Siemens operates in four verticals in India — energy, smart infrastructure, mobility and digital industries. According to the brokerage's assessment of each segment, both electrification and mobility are in a strong upcycle, while digital industries are currently seeing some sluggishness led by channel inventory normalisation.

Also Read: Siemens Share Can Rally 27%, 'Buy' The Stock Says Motilal Oswal, Revises Target Price — Here's Why

"From a longer-term perspective, we remain constructive on all Siemens' segments, but from a near-term perspective, 80% of Siemens' top line (mobility and electrification) remains in a strong upcycle, evident in recent order intake growth for each of the segments," it said.

The company's recent derating looks more linked to short-cycle industrial order weakness, and recent commentary by management on near-term visibility of HVDC and large mobility (locomotives) orders. "However, we believe HVDC and large locomotive orders do not appear to be factored in by consensus and Siemens' recent derating appears overdone by the street, particularly with respect to its medium-term demand drivers which we believe remain intact," it said.
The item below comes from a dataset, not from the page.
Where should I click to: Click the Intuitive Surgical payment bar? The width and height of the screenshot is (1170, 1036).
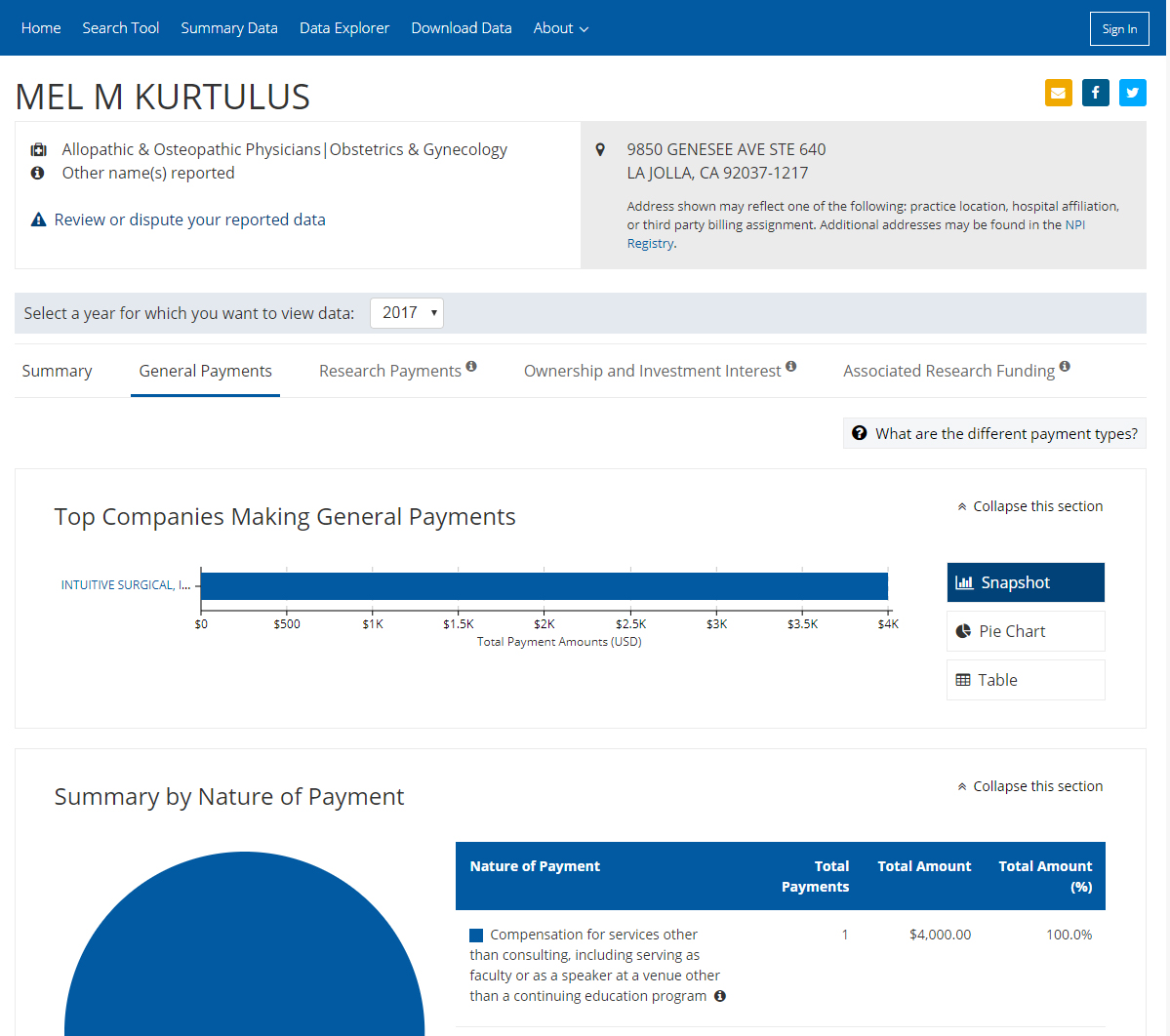[x=544, y=586]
In addition, the company's business is more exposed to electrification than peers, such as ABB, where business is more linked to industrial demand, said the brokerage. Across medium and high voltage, the demand cycle is far stronger in both domestic/export markets, reflected in orders/margin cycles across peers, it added.

In UBS' view, Siemens' parent has started investing more in India to expand both mobility and energy capacities, making India a manufacturing hub for these segments. "Versus peer ABB, SIEM is undergoing a wider TAM expansion, led by parent strategies across mobility/energy segments, that should aid better top-line/new order scalability, it said.

In a downside scenario, in which the stock can fall to Rs 5,000, the brokerage has assumed a delayed order cycle in the domestic market and much slower short- and long-cycle orderbook execution. "As a result, operating margin would be 300 bps lower than our base case and earnings would grow at a 10% CAGR between FY24-27," it said. "We assume a 15% CAGR in order intake in FY23-27."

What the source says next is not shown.